### Short problem
Format the data below as a two-column CSV with the header instruction,response. Give one row per item, with its full text under instruction and its answer under response. Put each field in double quotes, turn line breaks into spaces, and leave the pictures out.

### Records to process

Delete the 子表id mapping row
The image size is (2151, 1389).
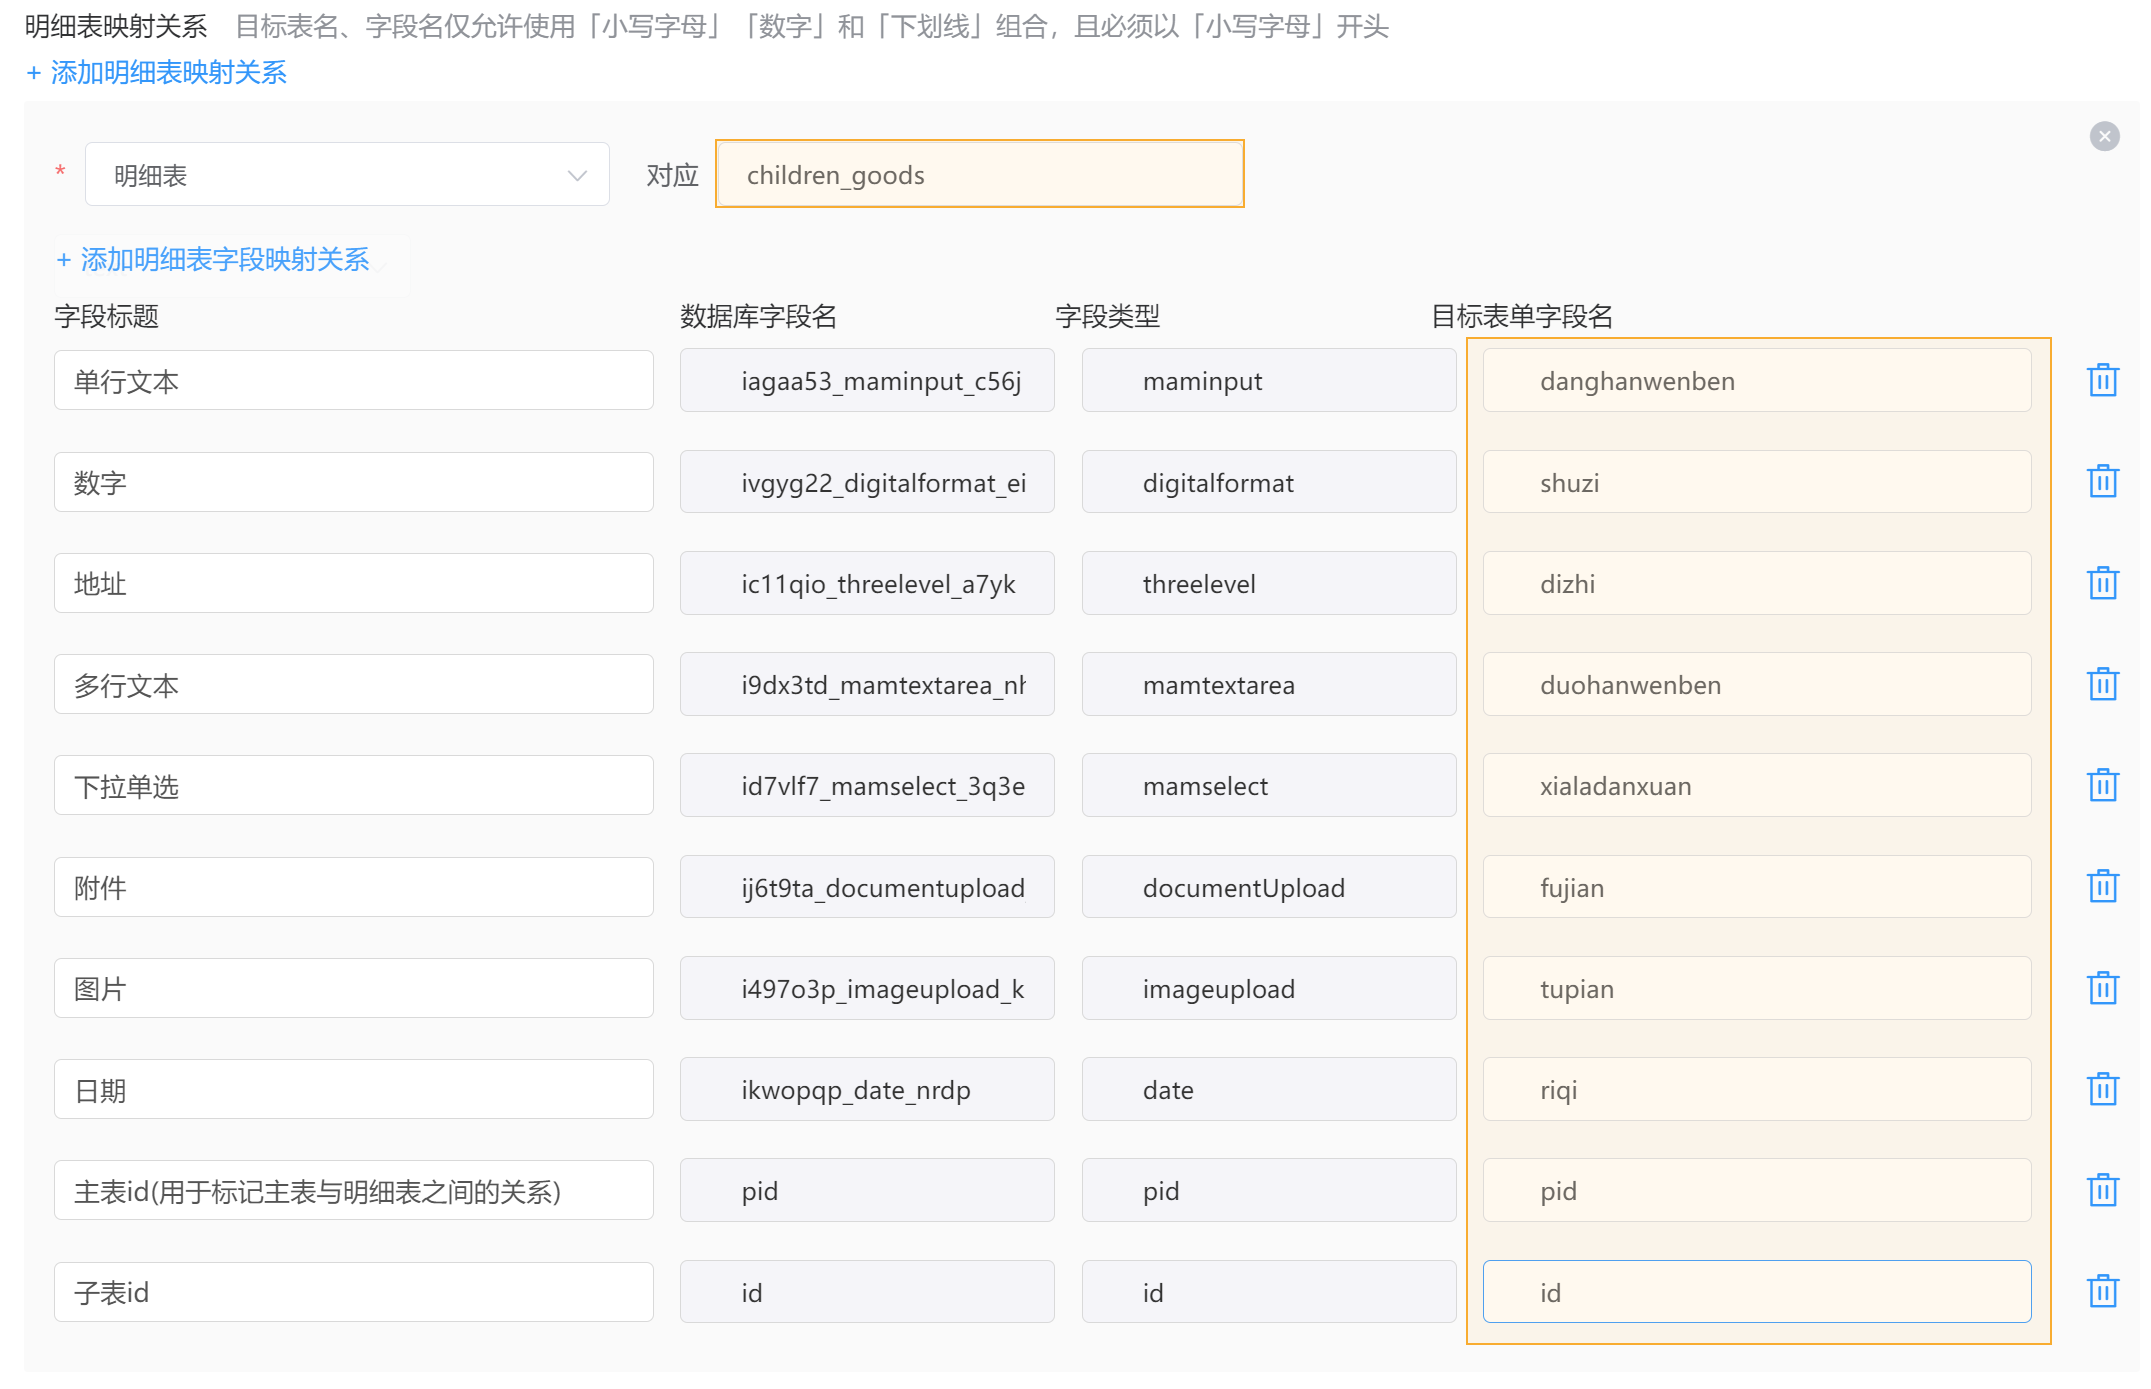[2102, 1291]
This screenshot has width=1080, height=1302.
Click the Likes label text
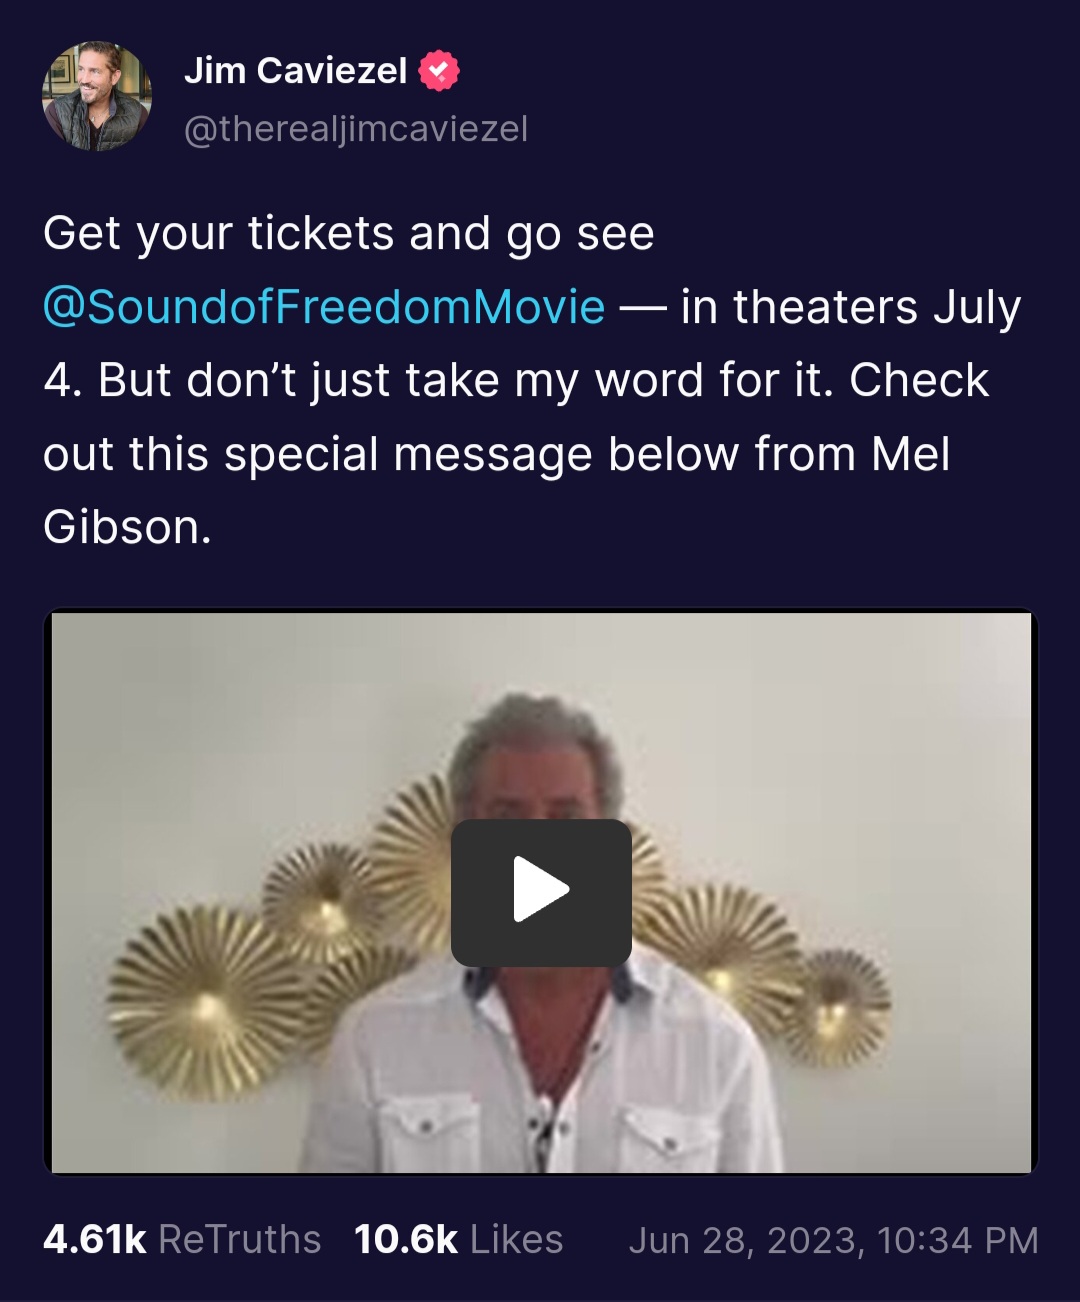click(x=517, y=1240)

### Final result
instruction,response
"Delete the 子表id mapping row The image size is (2151, 1389).","[2102, 1291]"
"This screenshot has width=1080, height=1302. Click the Likes label text","click(x=517, y=1240)"